Exercise prompt: Beginning with the line that includes "This screenshot has width=1568, height=770." and ending with the last line, print the records exactly, leaving every picture out.

The data:
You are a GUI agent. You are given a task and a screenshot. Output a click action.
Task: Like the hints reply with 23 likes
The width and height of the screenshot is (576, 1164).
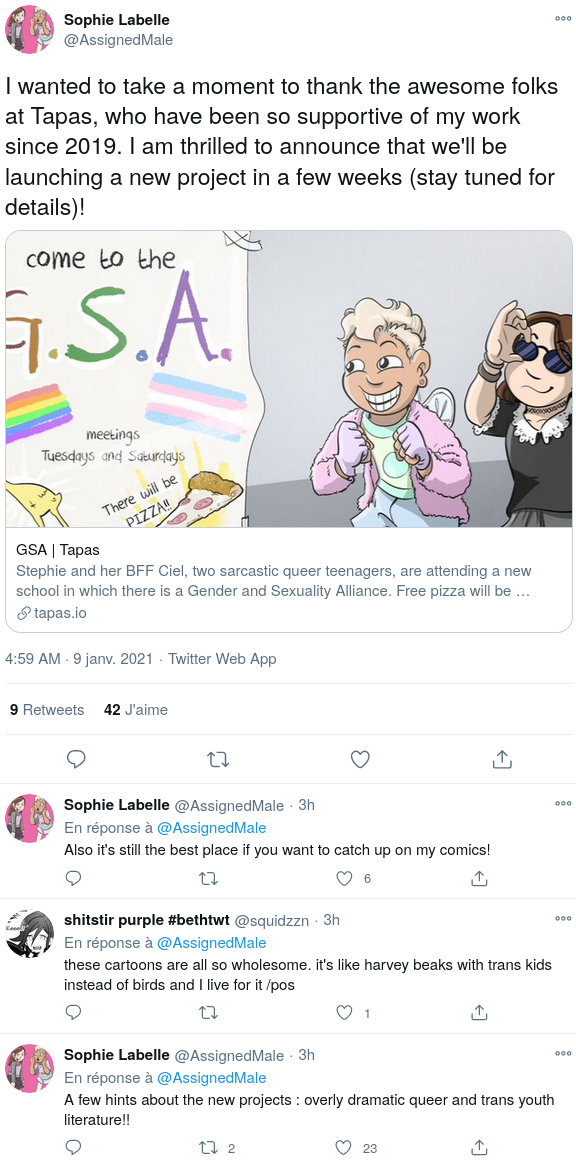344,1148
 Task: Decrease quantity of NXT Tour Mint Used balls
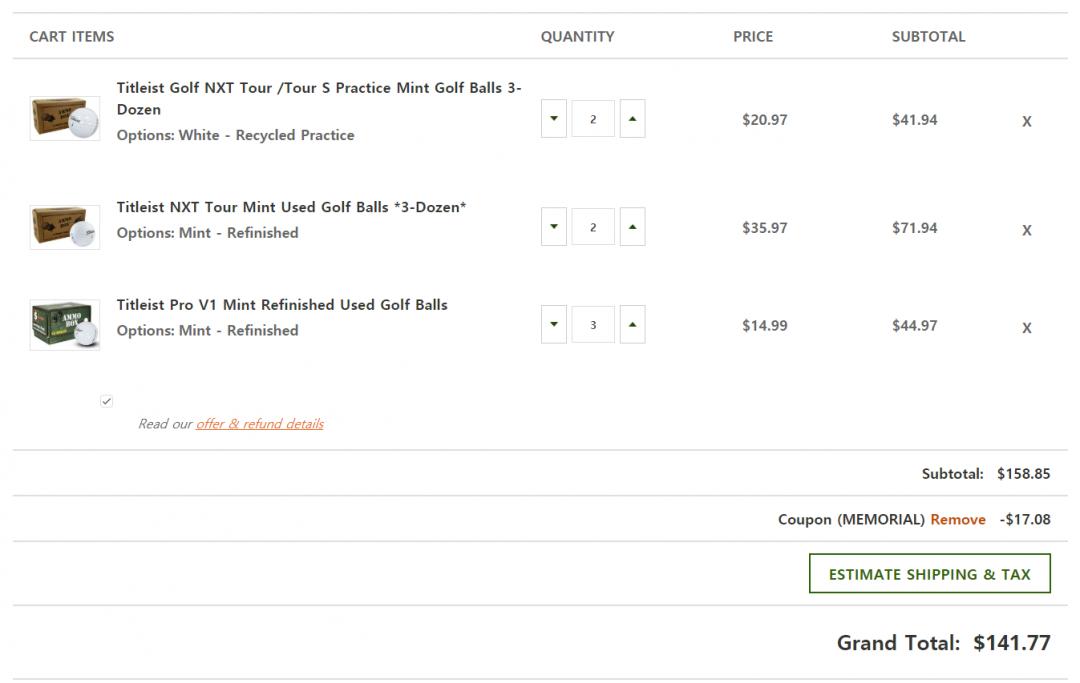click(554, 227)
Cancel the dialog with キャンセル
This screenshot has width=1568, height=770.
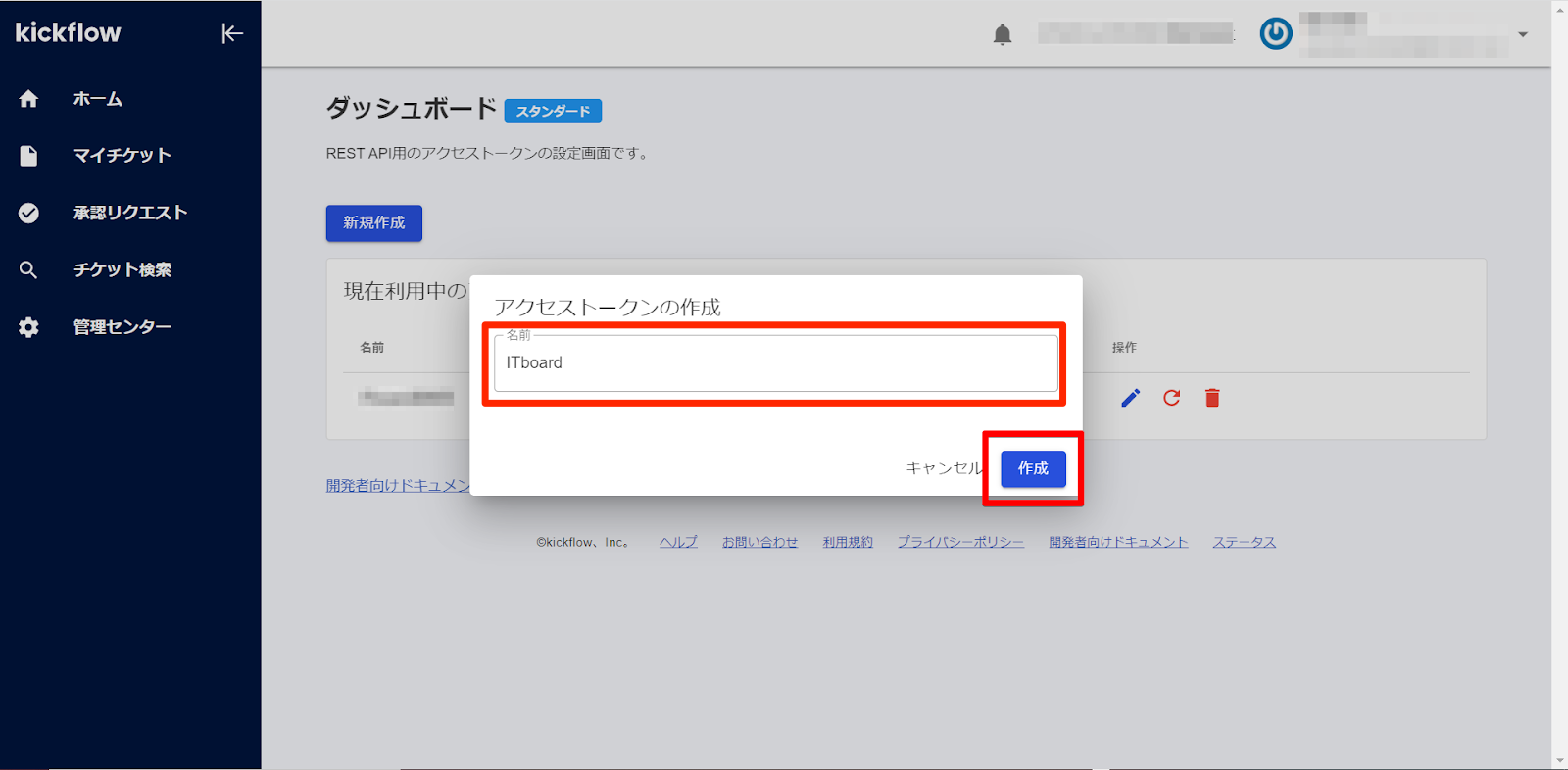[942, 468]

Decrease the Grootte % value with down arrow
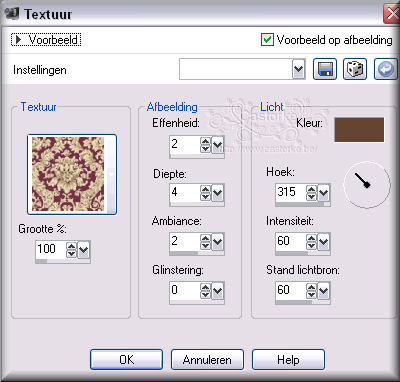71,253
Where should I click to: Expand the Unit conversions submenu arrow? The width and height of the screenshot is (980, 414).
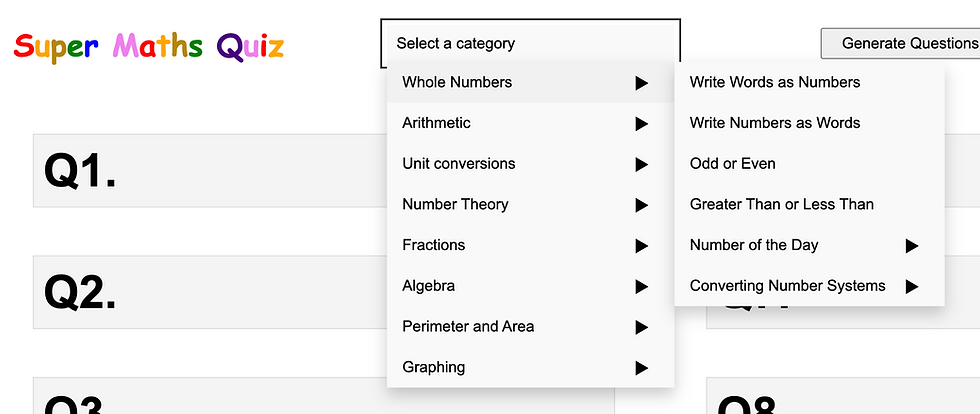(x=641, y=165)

Written solution:
This screenshot has width=1568, height=770.
[942, 468]

Decrease the Grootte % value with down arrow
71,253
Where should I click to: Expand the Unit conversions submenu arrow? The width and height of the screenshot is (980, 414).
(x=641, y=165)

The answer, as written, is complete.